(extraído do Jornal PSI – no.
172 de Jun/Jul – 2012 do Conselho Regional de Psicologia SP)
Um ligeiro zoom com o Google Maps sobre algumas áreas em torno
do Cone Sul do Mato Grosso do Sul mostra o que poderia ser uma pintura
abstrata: áreas de cultivo de cana, soja e milho formam um patchwork elegante e discreto em tons suaves de verde e marrom. É a
superfície visível sobre a qual está assentada uma parte do agronegócio
brasileiro, responsável por uma exportação recorde de 95 bilhões de dólares em
2011. O que a ferramenta do Google
não mostra, mesmo elevando-se o zoom
ao máximo, é o sofrimento, a miséria e o genocídio a que vem sendo submetido o
povo Guarani Kaiowá que habita aquela região. Sitiados em aldeias, algumas
espremidas em nesgas de matas cercadas de jagunços por todos os lados, cerca de
2 mil deles tentam se manter vivos, contra todo o poder à sua volta.

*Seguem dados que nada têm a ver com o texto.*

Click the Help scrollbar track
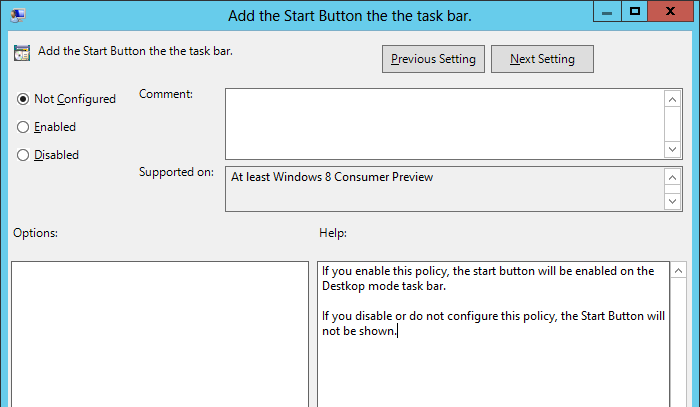677,340
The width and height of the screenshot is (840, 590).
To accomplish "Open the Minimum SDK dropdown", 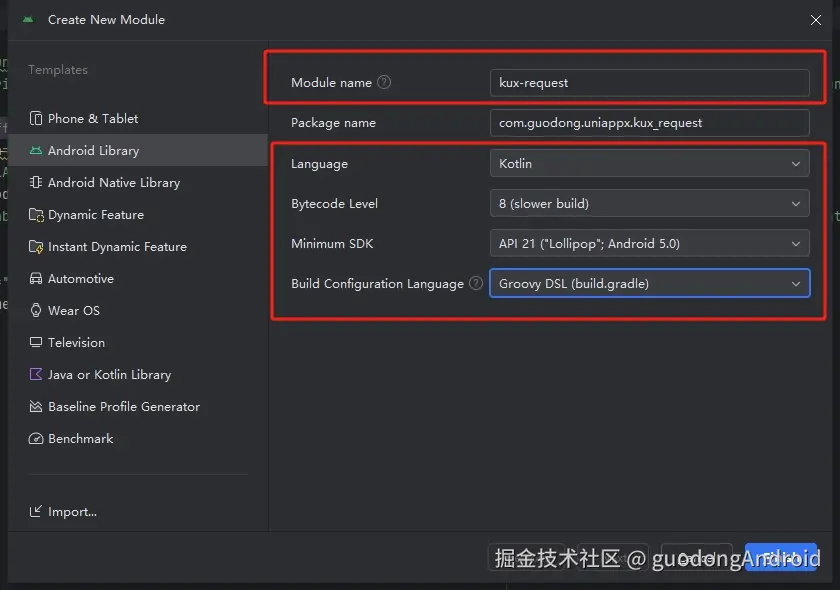I will (x=649, y=243).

O símbolo maior da resistência
a esse avanço é, ainda hoje, o cacique Marcos Veron, assassinado em 13 de
janeiro de 2003, na aldeia Takuara. Levados à julgamento, três pistoleiros
foram condenados por crime de sequestro, tortura e formação de quadrilha, mas
absolvidos do crime de homicídio. O fazendeiro proprietário da fazenda Brasília
do Sul, mandante do assassinato, ainda não sentou no banco dos réus. Desde
então, a violência contra os Guarani Kaiowá no Mato Grosso do Sul aumentou.
Em 2007, por exemplo, 35
indígenas foram assassinados e houve pelo menos mais 26 tentativas, algumas
delas envolvendo crianças entre 8 e 12 anos, segundo carta então endereçada à
presidência da República pelo Conselho Indigenista Missionário (CIMI).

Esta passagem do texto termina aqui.